A travers quelques questions de compréhension écrite du texte et d’autres d’opinion libre, il est évalué si l’étudiant a le niveau B2 (utilisateur indépendant avancé) requis par l’EBAU. Et encore une fois, ils se sont confiés au modèle linguistique. « Nous lui avons demandé de proposer des questions, mais nous l’avons également rejeté », dit-il. Il ajoute plus d’éloges : « Il est très productif. J’ai calculé que ça prenait environ 50 heures, entre faire des propositions, chercher des textes, les adapter au niveau B2 d’allemand, poser des questions… Et avec ChatGPT, en cinq heures, en un après-midi, vous avez une offre » .

Une cinquantaine d’étudiants des autres centres UNED ont passé l’examen ce mardi et ce vendredi ce sera le tour d’une cinquantaine d’autres centres, toujours avec ChatGPT comme assistant. Les premiers candidats n’ont formulé aucune objection, ni pendant l’examen ni après. Ils ont été avertis dans un pied de page : « Source du texte principal et des questions suivantes : ChatGPT (https://chat.openai.com; date d’accès : 11.04.2023) ».

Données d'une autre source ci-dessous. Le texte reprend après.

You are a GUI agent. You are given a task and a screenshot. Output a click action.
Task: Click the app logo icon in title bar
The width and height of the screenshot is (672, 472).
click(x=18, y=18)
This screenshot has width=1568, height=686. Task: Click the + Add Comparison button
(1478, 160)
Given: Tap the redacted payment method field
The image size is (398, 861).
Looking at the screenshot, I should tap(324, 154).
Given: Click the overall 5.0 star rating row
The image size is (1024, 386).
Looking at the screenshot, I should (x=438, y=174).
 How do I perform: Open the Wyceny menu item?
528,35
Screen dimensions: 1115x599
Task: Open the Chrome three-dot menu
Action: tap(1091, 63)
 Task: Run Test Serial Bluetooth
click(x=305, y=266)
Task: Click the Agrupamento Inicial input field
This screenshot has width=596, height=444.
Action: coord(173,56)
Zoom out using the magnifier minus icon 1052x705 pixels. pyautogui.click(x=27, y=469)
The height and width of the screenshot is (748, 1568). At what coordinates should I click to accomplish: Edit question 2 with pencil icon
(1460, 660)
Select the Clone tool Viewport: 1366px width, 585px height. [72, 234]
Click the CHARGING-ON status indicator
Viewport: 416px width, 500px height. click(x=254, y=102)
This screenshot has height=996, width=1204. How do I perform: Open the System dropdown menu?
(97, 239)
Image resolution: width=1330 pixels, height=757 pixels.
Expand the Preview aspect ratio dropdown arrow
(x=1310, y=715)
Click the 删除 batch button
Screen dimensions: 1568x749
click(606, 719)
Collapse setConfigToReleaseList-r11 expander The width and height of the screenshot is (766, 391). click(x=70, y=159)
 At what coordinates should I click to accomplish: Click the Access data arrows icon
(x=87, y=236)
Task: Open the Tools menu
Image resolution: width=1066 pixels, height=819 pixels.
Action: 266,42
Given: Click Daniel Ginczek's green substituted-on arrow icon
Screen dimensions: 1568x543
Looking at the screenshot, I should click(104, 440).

A titre expérimental, les évaluateurs allemands de l’UNED vont corriger avec ChatGPT. « Nous avons reçu les examens numérisés et je vais vous demander de corriger et de marquer le texte en rouge. Mais la première et dernière responsabilité que nous allons avoir, c’est l’aide. Je ne sais pas comment ChatGPT va se comporter, mais il détecte des choses très raisonnables dans les exemples sur le Web. Parfois, les gens le voient comme le grand gourou. Non, c’est comme ça, parfois il se trompe. De toute évidence, cela ne remplacera pas la correction car il s’agit d’un sujet plus complexe. Il ne faut pas oublier que c’est un outil très dynamique qui apprend ».
Ruipérez a été impliqué dans l’énorme défi que 200 000 étudiants de cette université, équivalent à la population de Pampelune ou de la ville d’Almería, se connectent par ordinateur pour recevoir des cours et son nouveau défi est cet outil. Sur la plateforme allemande UNED, ils utilisent ChatGPT pour proposer des textes et des exercices. « Vous pouvez lui dire : ‘Faites-moi un texte sur l’Allemagne dans lequel les mots sont omis ―pour qu’ils comblent les lacunes― et posez des questions sur les formes verbales’, par exemple », poursuit Ruipérez. « Et puis tu dis : ‘Numérote les trous [de las palabras] et inclut la solution ». Évidemment, vous le vérifiez plus tard, mais le texte brut représente 80 % du travail. Vous perdez la peur de la feuille blanche ».
Nuria Oliver, experte en intelligence artificielle, s’est penchée là-dessus dans une récente interview à EL PAÍS : « Il sera très difficile pour un être humain de résister à la tentation de ne pas demander à un grand modèle de langage de déchirer une page blanche. Bien que cela nous aidera peut-être à démarrer et nous continuerons. Mais il y aura aussi des créations algorithmiques, dans lesquelles il n’y a aucune garantie de véracité, même si cela semble très crédible ».